━━ Extracted information ━━

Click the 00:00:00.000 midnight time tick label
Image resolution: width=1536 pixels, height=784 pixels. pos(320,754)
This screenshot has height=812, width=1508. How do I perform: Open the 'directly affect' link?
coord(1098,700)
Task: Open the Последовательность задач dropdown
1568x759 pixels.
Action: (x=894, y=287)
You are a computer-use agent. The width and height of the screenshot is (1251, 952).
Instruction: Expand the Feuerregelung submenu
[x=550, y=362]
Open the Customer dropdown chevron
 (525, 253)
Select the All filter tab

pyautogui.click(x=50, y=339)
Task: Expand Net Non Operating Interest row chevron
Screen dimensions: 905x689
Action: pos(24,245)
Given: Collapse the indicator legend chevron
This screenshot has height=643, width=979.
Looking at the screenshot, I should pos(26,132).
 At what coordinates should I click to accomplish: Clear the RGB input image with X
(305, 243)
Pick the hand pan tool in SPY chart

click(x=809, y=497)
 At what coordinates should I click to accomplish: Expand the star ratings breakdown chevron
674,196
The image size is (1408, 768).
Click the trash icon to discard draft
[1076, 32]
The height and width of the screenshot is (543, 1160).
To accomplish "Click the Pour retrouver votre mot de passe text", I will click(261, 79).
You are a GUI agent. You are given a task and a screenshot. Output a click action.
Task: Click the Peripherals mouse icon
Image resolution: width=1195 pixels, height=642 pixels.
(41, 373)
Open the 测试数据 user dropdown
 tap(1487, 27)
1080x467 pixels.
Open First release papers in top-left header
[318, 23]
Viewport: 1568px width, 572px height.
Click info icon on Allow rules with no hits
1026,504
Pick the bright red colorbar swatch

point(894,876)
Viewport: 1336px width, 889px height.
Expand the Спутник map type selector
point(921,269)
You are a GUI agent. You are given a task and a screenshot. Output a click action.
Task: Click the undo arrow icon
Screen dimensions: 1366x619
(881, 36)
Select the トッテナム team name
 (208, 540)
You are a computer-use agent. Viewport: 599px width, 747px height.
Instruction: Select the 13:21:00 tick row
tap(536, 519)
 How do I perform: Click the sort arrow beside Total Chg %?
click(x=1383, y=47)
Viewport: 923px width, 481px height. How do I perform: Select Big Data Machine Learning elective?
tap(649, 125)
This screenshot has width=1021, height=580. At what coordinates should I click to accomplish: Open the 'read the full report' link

━━━

→ Instructions for the task:
Take the listing above and write it out again exactly.

→ Answer box:
Click the 00:00:00.000 midnight time tick label
Image resolution: width=1536 pixels, height=784 pixels. pos(320,754)
This screenshot has height=812, width=1508. How do I perform: Open the 'directly affect' link?
coord(1098,700)
Task: Open the Последовательность задач dropdown
1568x759 pixels.
Action: (x=894, y=287)
You are a computer-use agent. The width and height of the screenshot is (1251, 952).
Instruction: Expand the Feuerregelung submenu
[x=550, y=362]
Open the Customer dropdown chevron
 (525, 253)
Select the All filter tab

pyautogui.click(x=50, y=339)
Task: Expand Net Non Operating Interest row chevron
Screen dimensions: 905x689
Action: pos(24,245)
Given: Collapse the indicator legend chevron
This screenshot has height=643, width=979.
Looking at the screenshot, I should pos(26,132).
 At what coordinates should I click to accomplish: Clear the RGB input image with X
(305, 243)
Pick the hand pan tool in SPY chart

click(x=809, y=497)
 At what coordinates should I click to accomplish: Expand the star ratings breakdown chevron
674,196
The image size is (1408, 768).
Click the trash icon to discard draft
[1076, 32]
The height and width of the screenshot is (543, 1160).
To accomplish "Click the Pour retrouver votre mot de passe text", I will click(261, 79).
You are a GUI agent. You are given a task and a screenshot. Output a click action.
Task: Click the Peripherals mouse icon
Image resolution: width=1195 pixels, height=642 pixels.
(41, 373)
Open the 测试数据 user dropdown
 tap(1487, 27)
1080x467 pixels.
Open First release papers in top-left header
[318, 23]
Viewport: 1568px width, 572px height.
Click info icon on Allow rules with no hits
1026,504
Pick the bright red colorbar swatch

point(894,876)
Viewport: 1336px width, 889px height.
Expand the Спутник map type selector
point(921,269)
You are a GUI agent. You are given a task and a screenshot. Output a click action.
Task: Click the undo arrow icon
Screen dimensions: 1366x619
(881, 36)
Select the トッテナム team name
 (208, 540)
You are a computer-use agent. Viewport: 599px width, 747px height.
Instruction: Select the 13:21:00 tick row
tap(536, 519)
 How do I perform: Click the sort arrow beside Total Chg %?
click(x=1383, y=47)
Viewport: 923px width, 481px height. How do I perform: Select Big Data Machine Learning elective?
tap(649, 125)
This screenshot has width=1021, height=580. At what coordinates should I click to accomplish: Open the 'read the full report' link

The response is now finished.